__What the task asks__. Write out the passage below on how football clubs treat former players, copying everything from "Should ex-players be" down to "still unequivocally YES." without any change.

__Excerpted passage__.

• • •

Poor treatment of ex-professionals isn’t isolated to Nobby.  Former England captain Bobby Moore was allegedly poorly treated by ex-club West Ham, if extracts from Harry Redknapp’s autobiography are to be believed.  What should be expected of these clubs and football associations is hard to define but when the way they treat ex-professionals just FEELS wrong, then it’s perhaps because it is.

Should ex-players be given free tickets to the matches involving their old clubs? Absolutely.  Should they be made to feel welcome at the institutions they served and whose history they helped create? Undoubtedly.  And should those self-same institutions help ex-players in situations where their current ailments could be related to their playing careers?  Injuries leading to longterm ill-effects that these players ultimately suffered for the betterment of those very institutions?  For me, the answer is still unequivocally YES.

The population of the UK is estimated to increase by 9.7 million in the next 25 years.  Furthermore, the number of people aged over 60 is expected to increase by 6% to just over 29% by 2039.  So the problem of looking after the elderly isn’t unique to football.  It’s something we’ll all have to get better at in society at large.  Are we any better at it than the major footballing institutions in the country?  No, probably not.  But here, then, is where those very clubs and boards could lead the way – developing pioneering schemes to look after the people no longer able to look after themselves.  You never know, they might get it right and, in doing so, act as an inspiration for the nation as a whole going forward.  Wishful thinking I know… but impossible?  I don’t think so.

• • •

__Recorded data__.

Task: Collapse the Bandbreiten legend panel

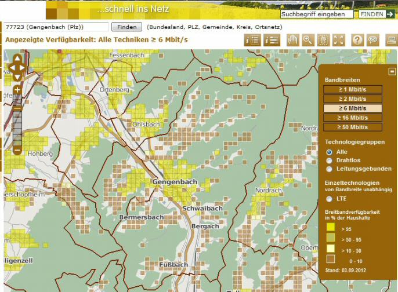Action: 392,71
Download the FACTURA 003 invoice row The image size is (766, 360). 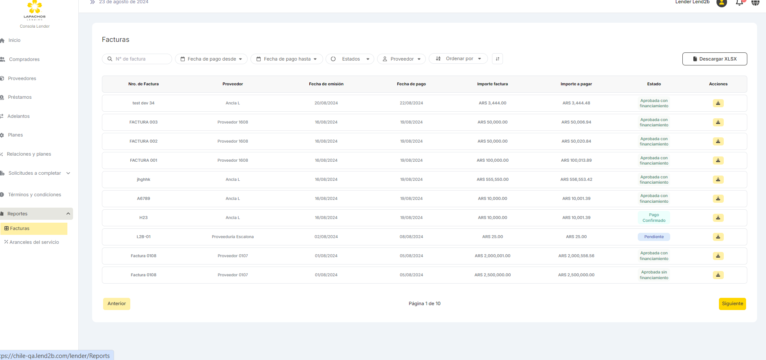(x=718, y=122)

• • •

__Response to the exercise__.
Should ex-players be given free tickets to the matches involving their old clubs? Absolutely.  Should they be made to feel welcome at the institutions they served and whose history they helped create? Undoubtedly.  And should those self-same institutions help ex-players in situations where their current ailments could be related to their playing careers?  Injuries leading to longterm ill-effects that these players ultimately suffered for the betterment of those very institutions?  For me, the answer is still unequivocally YES.